Unveiling the effects of a Tbx20 truncating variant in dilated cardiomyopathy: insights from a new mouse model

Abstract Introduction Dilated cardiomyopathy (DCM) is a heart muscle disease characterized by dilatation of one or both ventricles with impaired contractility. The pathophysiological mechanisms of DCM range from monogenic causes to the interplay of genetic abnormalities and environmental triggers. Initially, genetic causes were thought to be associated with mutations in genes encoding proteins that are localized only in the cytoskeleton and sarcomere; but cardiac transcription factors have also been described to be involved in both familial and sporadic cases of DCM1. Recent studies implicate loss-of-function variants of T-Box Transcription Factor 20 (Tbx20) in DCM. In this context, we focused on the p.His225Glnfs*22 mutation, recently reported in humans. This Tbx20 truncating variant (Tbx20tv) was identified in 15 patients from two families, whose affected members had DCM2. Purpose We aimed to develop a new mouse model with this Tbx20tv and conduct a longitudinal study to determine the onset and progression of DCM caused by this mutation. Methods The CRISPR-Cas9 system components were microinjected into mouse zygotes, which were then transferred into pseudopregnant female mice, leading to the F0 chimera generation.

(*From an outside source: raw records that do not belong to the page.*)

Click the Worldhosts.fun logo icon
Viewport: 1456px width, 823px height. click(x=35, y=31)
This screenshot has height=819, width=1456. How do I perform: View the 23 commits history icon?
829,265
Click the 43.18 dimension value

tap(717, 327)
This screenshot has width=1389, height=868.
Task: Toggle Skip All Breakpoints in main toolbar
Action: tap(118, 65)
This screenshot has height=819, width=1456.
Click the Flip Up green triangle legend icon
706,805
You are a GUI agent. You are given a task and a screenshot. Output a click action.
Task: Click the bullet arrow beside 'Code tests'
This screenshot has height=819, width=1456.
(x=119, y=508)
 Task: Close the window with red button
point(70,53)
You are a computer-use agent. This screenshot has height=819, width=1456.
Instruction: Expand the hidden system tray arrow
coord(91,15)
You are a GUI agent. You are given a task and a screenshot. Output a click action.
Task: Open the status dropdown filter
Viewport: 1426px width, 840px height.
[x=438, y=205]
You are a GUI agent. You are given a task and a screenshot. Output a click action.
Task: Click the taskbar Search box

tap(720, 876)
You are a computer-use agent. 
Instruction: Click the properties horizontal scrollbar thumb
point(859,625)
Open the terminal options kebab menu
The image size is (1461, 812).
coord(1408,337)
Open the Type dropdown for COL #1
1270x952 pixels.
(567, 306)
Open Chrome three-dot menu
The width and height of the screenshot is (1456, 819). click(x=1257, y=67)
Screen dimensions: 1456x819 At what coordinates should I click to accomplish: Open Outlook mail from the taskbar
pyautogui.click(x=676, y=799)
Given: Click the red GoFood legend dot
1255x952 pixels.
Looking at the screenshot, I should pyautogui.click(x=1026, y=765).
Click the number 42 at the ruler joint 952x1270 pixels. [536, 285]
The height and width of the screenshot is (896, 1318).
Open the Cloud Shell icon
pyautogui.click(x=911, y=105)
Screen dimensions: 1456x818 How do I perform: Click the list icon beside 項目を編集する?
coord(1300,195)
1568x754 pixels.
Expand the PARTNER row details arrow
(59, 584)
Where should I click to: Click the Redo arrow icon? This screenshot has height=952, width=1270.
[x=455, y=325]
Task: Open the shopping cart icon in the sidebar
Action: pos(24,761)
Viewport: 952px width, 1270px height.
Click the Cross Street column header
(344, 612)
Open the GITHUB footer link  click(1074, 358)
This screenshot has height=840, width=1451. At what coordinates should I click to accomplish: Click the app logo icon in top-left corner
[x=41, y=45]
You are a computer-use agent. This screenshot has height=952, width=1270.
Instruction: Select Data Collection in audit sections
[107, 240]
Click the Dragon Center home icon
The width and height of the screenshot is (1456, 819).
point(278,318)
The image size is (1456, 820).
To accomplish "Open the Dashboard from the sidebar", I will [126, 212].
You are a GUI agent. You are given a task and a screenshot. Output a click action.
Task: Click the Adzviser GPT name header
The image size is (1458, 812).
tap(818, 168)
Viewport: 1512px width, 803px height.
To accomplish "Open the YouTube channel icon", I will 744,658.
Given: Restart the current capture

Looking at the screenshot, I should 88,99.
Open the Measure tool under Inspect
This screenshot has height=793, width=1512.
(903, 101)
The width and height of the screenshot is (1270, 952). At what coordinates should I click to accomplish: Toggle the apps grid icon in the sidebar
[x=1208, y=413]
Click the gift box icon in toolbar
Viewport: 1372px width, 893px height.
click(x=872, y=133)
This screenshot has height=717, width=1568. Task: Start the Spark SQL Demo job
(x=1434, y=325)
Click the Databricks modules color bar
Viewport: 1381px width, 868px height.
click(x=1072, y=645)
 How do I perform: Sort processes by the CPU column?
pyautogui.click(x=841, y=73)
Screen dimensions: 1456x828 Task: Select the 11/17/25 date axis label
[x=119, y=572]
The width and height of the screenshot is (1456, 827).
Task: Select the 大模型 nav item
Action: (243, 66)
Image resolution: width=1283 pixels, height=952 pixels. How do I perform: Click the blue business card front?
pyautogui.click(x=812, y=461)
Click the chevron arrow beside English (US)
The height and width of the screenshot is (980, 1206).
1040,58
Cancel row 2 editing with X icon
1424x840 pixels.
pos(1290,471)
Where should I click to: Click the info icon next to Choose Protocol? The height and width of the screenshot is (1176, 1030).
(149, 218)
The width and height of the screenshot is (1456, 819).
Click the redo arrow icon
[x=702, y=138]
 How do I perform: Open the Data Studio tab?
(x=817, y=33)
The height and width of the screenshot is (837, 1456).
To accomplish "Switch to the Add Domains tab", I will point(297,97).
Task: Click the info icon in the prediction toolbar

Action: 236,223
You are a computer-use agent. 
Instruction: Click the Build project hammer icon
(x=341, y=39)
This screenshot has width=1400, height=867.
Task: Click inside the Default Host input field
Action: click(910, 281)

We identified risk patterns associated with DCM by analysing survival curves and assessing longitudinal changes in ECG and echocardiography at three time points: 12 weeks, 24 weeks, and 54 weeks, in the mutants’ mice F3 generation (Tbx20.delT672) and wild type controls. Results Tbx20.delT672 mice had longer QRS duration (ms) at 24 weeks. In addition, the incidence of ECG abnormalities, such as ST-segment depression and notched QRS, also increased from week 12 onwards, along with the appearance of arrhythmias at 54 weeks. Furthermore, Tbx20 mutant mice showed an increase in diastolic volume and E/A ratio (mm/s) from week 24, with a decrease in EF (%) at week 54, which was significantly lower in males. The treadmill fatigue test showed a shorter moved distance (cm) by Tbx20.delT675 mice, with a lower percentage of movement in the final stages of the implemented protocol. Finally, no differences were observed in the survival curve. Conclusions Our model reproduces the dilated phenotype observed in patients with the Tbx20tv, suggesting intraventricular conduction delay or block as a potential contributor to DCM.